2 Replies Latest reply: Oct 23, 2009 4:12 PM by Laubender RSS

    match(/\w/g) does NOT match findGrep() with  .findWhat = "\\w"

    Laubender CommunityMVP

      Hello, everybody!

       

      As you might know \w is not \w when it comes to GREP search by different means. I learned the hard way that I cannot be sure when using match() or findGrep() that I'm getting identical results. The difference in technique seems clear to me: match() uses a search in memory independing of the InDesign-specific GREP search.

       

      Please correct me if I'm wrong, but shouldn't both methods yield the same results using the same GREP pattern? Using the dot as pattern does.

       

      Is it because of a "bug" in ExtendScript?

       

      To illustrate the problem I wrote a script that opens a new document with a text frame labeled "ToSearch" with a lot of characters from the German keybord. Then that will be searched by findGrep() and match() alike. Results are written to new text frames on the page labeled accordingly.

       

      The script searches for the following patterns:
      \w
      [0-9A-Za-zÀ-ü]

       

      In the case of [0-9A-Za-zÀ-ü] there is no difference in "scope" of the GREP pattern.
      \w is a different beast. German Umlauts are not to be found, etc.etc.

       

      But see for yourself. I tested this script with InDesignCS3 ESTK 2 and InDesign CS4 ESTK. There are inconsistent results from CS3 to CS4. CS4 shows more find results than CS3. E.g. "ß"  was not found by CS3 when using findGrep().

       

      Is there any documentation how Adobe implemented core JavaScript GREP to ExtendScript so I can be sure of the specific "scope" of a GREP wildcard?

       

      Hope you can help,

      Uwe Laubender

       

      Attached Script: FindGrep_vs_match.jsx

        • 1. Re: match(/\w/g) does NOT match findGrep() with  .findWhat = "\\w"
          [Jongware] CommunityMVP

          I think the difference you see is not one within InDesign itself, but rather the difference between JavaScript built-in GREP (which is not written by Adobe) and the InDesign implementation. JavaScript is not run by InDesign; it rather delegates the task to the system at hand, and provides a list of new objects, methods, and properties as an interface to its own internal data.

           

          FindGrep can, for example, find text with formatting, and uses an "extended" set of meta-characters (the ones using a tilde prefix). The built-in JS GREP can only work with simple strings.

           

          Using the dot as pattern does.

           

          The GREP syntax is by no means defined anywhere as strict as, say, a programming language is. Sure, there are conventions that most search engines that call themselves GREP-aware follow, and the period is one of the basics. In the case of the different definitions of "\w", these may come courtesy of Adobe's knowledge of Unicode. It's not a big surprise your set "[0-9A-Za-zÀ-ü]" does work -- all that takes is a Unicode-aware GREP implementation.

           

          E.g. "ß"  was not found by CS3 when using findGrep().

           

          Yeah -- some programmer must have learned something! You can treat "\w" as a very long "[a-zA-ZáíóúñÑ ... fi ff ffl]" list, where occasionally characters are added or removed. But -- again --, that would only work with Adobe's implementation inside InDesign, and would not alter the local JS system.

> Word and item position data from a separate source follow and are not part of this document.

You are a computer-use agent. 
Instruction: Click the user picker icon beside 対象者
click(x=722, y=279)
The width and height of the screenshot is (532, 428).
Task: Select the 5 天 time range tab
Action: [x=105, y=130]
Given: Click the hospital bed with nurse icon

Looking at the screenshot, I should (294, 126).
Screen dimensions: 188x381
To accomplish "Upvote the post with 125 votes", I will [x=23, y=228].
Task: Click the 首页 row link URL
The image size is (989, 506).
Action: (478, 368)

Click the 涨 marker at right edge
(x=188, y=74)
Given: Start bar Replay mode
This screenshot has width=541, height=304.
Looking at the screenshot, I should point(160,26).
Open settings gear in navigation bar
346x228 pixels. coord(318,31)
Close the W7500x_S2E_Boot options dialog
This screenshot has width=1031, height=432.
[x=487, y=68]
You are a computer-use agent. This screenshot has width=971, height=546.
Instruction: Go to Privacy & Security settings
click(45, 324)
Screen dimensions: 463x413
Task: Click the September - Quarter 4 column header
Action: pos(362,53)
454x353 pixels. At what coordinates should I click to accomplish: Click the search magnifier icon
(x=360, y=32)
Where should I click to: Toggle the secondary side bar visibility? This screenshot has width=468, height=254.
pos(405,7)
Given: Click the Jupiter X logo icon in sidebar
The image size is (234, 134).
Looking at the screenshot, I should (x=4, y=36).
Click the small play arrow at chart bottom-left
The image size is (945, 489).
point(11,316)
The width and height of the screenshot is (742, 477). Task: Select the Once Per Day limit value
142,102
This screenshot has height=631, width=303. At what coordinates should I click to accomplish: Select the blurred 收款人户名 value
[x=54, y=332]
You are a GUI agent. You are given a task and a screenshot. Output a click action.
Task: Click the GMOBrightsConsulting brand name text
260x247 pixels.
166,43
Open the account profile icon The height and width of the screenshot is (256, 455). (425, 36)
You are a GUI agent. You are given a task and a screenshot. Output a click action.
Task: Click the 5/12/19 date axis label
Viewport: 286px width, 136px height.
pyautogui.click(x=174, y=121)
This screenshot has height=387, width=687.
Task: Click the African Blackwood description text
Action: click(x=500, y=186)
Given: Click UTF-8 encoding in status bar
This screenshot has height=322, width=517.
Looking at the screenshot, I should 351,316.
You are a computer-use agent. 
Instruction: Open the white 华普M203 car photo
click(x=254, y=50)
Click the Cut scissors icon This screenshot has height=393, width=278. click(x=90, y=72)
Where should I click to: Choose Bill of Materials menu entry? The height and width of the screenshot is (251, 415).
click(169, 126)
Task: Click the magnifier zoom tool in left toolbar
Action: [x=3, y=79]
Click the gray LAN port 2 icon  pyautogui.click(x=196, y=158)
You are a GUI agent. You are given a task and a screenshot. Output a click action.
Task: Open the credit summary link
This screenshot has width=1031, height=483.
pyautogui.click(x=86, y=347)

          • 2. Re: match(/\w/g) does NOT match findGrep() with  .findWhat = "\\w"
            Laubender CommunityMVP

            Hi, Jongware!

            Thank you for clarification.

             

            Interesting to see how Adobe implements GREP functionality with core JavaScript. Again the same example, but this time no InDesign involved:

            var myArray1 = new Array("1,2,3,4,5,6,7,8,9,0,ß,q,w,e,r,t,z,u,i,o,p,ü,a,s,d,f,g,h,j,k,l,ö,ä,y,x,c,v,b,n,m,Q, W,E,R,T,Z,U,I,O,P,Ü,A,S,D,F,G,H,J,K,L,Ö,Ä,Y,X,C,V,B,N,M,_,œ,æ,ç,µ,Á,Û,Ø,Å,Í,Ï,Ì,Ó,ˆ,Œ,Æ,Ù, Ç");
            myArray1.join().match(/\w/g)

             

            InDesign CS3 ExtendScript Toolkit 2 does not get the "ß".

            InDesign CS4 ExtendScript Toolkit does it.

            An improvement. Obviously Adobe is in command here altering GREP inside their Core JavaScript-implementation of ExtendScript.

             

            Another try with JavaScript inside HTML:

            <!DOCTYPE HTML PUBLIC "-//W3C//DTD HTML 4.01 Transitional//EN">
            <html>
            <head>
                  <title>Test_match(/\w/g)</title>
            </head>
            <body>
            </body>
            <script type="text/javascript" language="javascript">
              //Here comes the code:
                var myArray1 = new Array("1,2,3,4,5,6,7,8,9,0,ß,q,w,e,r,t,z,u,i,o,p,ü,a,s,d,f,g,h,j,k,l,ö,ä,y,x,c,v,b,n,m,Q, W,E,R,T,Z,U,I,O,P,Ü,A,S,D,F,G,H,J,K,L,Ö,Ä,Y,X,C,V,B,N,M,_,œ,æ,ç,µ,Á,Û,Ø,Å,Í,Ï,Ì,Ó,ˆ,Œ,Æ,Ù, Ç");
                var myString = myArray1.join().match(/\w/g);
                alert(myString);
            </script>
            </html>

            Safari 4.0.3, FirefFox 3.5.3 and Opera 9.2.7 (all on Mac OS X 10.5.8) together with Adobe Dreamweaver CS4 (LiveView) do not get the "ß".

             

            Thank you again for commenting,

             

            Uwe Laubender